Pierre Tremblay's short film Wide Quietness uses multiple moving images simultaneously, creating a kaleidoscope-like effect. All of the footage is of Pierre swimming in outdoor, geothermal-heated Icelandic pools. My electroacoustic work Inopa-Naipo provides the soundtrack to the film. The music was composed in 2012 by recording sounds from inside an acoustic piano and transforming them using frequency sweeps, looping, and other effects. To make some of these sounds, I 'prepared' the piano by muting the strings before I played, and for others I scraped and banged directly on the strings inside the piano.
About Wide Quietness:
"I was swimming outside during the Winter in Iceland - mindful space - unpredictability of thought - thousand synaptic connections - instant infinity - wonder amplified by repetition - cyclical flow - continually in flux. "
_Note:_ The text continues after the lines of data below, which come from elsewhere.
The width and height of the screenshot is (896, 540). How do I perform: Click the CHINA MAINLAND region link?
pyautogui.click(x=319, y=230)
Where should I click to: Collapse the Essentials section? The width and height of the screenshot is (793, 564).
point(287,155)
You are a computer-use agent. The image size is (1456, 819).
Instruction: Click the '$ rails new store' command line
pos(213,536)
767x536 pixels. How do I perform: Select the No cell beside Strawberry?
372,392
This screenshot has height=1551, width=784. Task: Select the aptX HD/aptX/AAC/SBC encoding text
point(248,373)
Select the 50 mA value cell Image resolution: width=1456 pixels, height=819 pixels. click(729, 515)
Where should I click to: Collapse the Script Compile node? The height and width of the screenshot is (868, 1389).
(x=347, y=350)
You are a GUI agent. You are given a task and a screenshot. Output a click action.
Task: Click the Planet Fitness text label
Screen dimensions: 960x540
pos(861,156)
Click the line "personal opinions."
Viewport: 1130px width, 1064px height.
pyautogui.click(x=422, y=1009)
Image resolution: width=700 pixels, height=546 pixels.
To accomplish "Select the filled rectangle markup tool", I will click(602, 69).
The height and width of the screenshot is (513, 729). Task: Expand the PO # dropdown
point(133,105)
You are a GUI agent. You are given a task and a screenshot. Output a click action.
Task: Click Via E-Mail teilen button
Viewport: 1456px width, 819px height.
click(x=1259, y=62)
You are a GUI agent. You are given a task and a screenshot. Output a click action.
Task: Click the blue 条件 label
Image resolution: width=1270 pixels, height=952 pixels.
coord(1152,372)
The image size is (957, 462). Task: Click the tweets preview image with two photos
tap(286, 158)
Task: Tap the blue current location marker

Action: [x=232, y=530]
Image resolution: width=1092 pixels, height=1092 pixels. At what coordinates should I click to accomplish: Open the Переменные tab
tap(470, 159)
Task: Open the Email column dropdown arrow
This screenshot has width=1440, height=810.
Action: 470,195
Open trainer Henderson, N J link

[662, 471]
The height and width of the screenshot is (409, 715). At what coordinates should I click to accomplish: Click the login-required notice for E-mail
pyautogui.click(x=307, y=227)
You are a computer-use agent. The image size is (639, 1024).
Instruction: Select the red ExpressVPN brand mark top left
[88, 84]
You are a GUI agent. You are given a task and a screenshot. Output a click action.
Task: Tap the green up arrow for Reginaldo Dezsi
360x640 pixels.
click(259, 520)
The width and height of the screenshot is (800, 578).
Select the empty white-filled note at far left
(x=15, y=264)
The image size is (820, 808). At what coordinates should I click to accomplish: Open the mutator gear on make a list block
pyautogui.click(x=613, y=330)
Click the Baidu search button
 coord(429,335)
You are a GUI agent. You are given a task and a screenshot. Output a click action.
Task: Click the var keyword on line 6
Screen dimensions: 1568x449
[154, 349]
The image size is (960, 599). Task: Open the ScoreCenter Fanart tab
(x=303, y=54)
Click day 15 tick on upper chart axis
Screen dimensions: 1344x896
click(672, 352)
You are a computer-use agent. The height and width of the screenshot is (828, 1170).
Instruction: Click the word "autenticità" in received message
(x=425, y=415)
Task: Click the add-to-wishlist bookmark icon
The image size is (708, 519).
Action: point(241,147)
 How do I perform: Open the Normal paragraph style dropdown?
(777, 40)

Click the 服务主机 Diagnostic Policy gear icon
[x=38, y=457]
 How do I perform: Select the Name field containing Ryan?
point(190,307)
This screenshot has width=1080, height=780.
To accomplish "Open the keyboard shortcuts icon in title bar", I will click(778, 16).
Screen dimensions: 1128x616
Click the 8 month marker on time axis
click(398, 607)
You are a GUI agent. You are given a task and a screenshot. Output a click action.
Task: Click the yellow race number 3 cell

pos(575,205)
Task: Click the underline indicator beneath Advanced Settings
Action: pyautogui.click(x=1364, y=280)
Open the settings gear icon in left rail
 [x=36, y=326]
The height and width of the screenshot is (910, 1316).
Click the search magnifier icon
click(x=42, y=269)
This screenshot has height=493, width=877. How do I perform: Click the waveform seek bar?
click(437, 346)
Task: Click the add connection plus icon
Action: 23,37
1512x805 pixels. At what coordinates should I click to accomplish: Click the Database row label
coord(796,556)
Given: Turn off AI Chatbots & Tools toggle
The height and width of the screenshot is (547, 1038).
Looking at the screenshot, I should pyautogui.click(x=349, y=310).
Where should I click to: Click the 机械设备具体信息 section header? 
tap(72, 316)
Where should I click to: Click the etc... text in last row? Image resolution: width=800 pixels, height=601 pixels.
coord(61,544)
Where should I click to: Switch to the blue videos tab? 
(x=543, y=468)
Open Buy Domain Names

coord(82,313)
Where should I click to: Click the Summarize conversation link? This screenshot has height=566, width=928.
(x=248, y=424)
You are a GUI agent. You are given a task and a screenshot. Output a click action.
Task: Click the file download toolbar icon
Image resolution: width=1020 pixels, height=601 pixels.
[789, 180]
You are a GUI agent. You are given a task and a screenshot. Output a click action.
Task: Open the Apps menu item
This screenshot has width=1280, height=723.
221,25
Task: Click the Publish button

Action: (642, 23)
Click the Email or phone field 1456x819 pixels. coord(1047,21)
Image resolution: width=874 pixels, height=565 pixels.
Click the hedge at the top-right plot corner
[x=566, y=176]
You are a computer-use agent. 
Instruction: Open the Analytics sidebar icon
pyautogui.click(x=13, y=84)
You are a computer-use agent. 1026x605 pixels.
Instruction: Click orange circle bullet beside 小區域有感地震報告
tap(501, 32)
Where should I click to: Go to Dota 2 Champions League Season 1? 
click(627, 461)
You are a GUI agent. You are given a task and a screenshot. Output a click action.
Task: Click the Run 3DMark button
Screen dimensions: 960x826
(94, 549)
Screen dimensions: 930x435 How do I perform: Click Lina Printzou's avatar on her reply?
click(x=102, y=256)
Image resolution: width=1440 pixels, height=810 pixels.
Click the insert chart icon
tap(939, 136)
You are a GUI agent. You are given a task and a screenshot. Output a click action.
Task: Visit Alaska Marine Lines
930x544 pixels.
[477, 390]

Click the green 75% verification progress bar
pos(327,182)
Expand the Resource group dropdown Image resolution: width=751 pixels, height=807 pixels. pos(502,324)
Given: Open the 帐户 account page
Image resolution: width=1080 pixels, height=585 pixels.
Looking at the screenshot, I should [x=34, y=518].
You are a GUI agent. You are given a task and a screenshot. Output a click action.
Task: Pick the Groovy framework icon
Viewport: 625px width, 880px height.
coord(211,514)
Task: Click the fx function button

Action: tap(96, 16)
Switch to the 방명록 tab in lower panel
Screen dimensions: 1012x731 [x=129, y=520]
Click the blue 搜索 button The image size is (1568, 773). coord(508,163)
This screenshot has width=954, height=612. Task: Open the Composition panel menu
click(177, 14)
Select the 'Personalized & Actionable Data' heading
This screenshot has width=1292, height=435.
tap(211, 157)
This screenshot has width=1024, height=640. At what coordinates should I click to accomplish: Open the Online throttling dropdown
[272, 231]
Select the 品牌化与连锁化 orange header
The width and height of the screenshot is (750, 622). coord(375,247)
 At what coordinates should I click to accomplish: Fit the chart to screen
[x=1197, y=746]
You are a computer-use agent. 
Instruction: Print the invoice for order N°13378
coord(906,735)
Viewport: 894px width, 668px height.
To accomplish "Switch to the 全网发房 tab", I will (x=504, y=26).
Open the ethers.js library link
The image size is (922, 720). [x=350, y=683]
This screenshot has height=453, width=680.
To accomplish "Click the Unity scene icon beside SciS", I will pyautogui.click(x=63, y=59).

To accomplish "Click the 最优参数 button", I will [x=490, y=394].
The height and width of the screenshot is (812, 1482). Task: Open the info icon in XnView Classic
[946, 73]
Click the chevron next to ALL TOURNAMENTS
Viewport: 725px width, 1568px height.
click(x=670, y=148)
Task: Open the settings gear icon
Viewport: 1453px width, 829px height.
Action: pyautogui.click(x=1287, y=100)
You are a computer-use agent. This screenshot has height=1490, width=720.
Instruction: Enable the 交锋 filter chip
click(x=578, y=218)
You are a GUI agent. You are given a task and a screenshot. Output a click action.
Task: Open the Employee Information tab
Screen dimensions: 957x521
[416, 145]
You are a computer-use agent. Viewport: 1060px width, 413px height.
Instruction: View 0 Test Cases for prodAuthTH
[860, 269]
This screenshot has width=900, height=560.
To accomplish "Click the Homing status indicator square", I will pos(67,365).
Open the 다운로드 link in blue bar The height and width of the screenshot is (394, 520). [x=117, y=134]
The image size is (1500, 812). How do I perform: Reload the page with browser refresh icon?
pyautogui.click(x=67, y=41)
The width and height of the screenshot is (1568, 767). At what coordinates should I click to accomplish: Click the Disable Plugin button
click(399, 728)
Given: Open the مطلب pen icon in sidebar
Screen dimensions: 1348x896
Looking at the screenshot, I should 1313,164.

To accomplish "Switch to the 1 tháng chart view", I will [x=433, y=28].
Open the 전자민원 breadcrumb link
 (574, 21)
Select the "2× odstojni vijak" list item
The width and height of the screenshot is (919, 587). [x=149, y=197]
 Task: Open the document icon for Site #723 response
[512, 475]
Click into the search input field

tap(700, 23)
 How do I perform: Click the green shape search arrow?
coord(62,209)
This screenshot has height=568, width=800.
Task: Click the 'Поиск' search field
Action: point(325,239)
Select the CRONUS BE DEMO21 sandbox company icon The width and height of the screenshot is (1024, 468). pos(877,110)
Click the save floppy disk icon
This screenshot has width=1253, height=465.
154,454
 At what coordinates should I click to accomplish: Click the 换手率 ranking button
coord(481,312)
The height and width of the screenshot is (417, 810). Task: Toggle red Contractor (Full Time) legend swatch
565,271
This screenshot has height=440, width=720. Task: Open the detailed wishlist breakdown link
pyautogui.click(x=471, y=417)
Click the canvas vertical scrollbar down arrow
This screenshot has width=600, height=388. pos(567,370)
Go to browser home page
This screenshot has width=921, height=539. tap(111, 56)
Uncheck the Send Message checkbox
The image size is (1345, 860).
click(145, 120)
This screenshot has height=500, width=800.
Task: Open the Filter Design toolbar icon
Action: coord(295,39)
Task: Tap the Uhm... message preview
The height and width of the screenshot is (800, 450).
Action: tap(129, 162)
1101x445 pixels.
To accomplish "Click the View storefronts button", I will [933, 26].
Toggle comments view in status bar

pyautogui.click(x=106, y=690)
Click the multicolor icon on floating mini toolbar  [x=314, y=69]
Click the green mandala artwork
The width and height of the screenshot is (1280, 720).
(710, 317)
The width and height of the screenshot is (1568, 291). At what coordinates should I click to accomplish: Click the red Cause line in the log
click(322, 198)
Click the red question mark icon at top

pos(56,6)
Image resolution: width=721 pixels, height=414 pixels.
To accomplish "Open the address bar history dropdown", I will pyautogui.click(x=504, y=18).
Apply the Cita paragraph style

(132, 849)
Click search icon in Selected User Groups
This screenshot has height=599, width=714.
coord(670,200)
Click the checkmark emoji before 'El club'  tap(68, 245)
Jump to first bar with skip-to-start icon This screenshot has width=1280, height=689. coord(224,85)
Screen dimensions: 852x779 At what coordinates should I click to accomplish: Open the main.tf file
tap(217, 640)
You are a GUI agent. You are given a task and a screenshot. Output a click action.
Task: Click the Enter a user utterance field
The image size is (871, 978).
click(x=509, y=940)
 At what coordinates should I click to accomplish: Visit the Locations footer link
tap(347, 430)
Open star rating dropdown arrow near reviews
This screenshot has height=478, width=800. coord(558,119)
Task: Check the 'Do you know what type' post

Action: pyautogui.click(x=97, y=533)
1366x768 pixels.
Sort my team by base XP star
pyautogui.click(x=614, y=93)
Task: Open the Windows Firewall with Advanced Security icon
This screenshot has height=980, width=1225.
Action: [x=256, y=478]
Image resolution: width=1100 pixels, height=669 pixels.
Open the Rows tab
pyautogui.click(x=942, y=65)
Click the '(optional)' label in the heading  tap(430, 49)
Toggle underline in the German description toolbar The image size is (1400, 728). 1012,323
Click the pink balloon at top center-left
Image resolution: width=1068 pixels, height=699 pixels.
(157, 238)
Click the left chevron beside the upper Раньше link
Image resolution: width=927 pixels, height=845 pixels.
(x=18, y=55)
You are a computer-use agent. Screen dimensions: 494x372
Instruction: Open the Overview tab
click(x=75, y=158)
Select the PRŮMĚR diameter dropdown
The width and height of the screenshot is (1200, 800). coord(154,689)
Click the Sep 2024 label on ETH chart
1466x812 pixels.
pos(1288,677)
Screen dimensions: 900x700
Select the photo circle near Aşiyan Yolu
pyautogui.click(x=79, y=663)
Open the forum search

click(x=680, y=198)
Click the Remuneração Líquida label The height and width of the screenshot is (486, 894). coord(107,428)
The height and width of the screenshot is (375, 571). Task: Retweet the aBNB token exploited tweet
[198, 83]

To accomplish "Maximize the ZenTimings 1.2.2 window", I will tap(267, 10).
About filmmaker Pierre Tremblay and his work:
"An important aspect of his artistic practice combining new technologies and video has to do with experience, fragility of moments – intertwining different activities mainly walking, biking and swimming in relation to attention, repetition, pattern and questions the world in flux, how we see and perceive. An interdisciplinary artist, Pierre Tremblay is an Associate Professor in the School of Image Arts at Ryerson University in Toronto."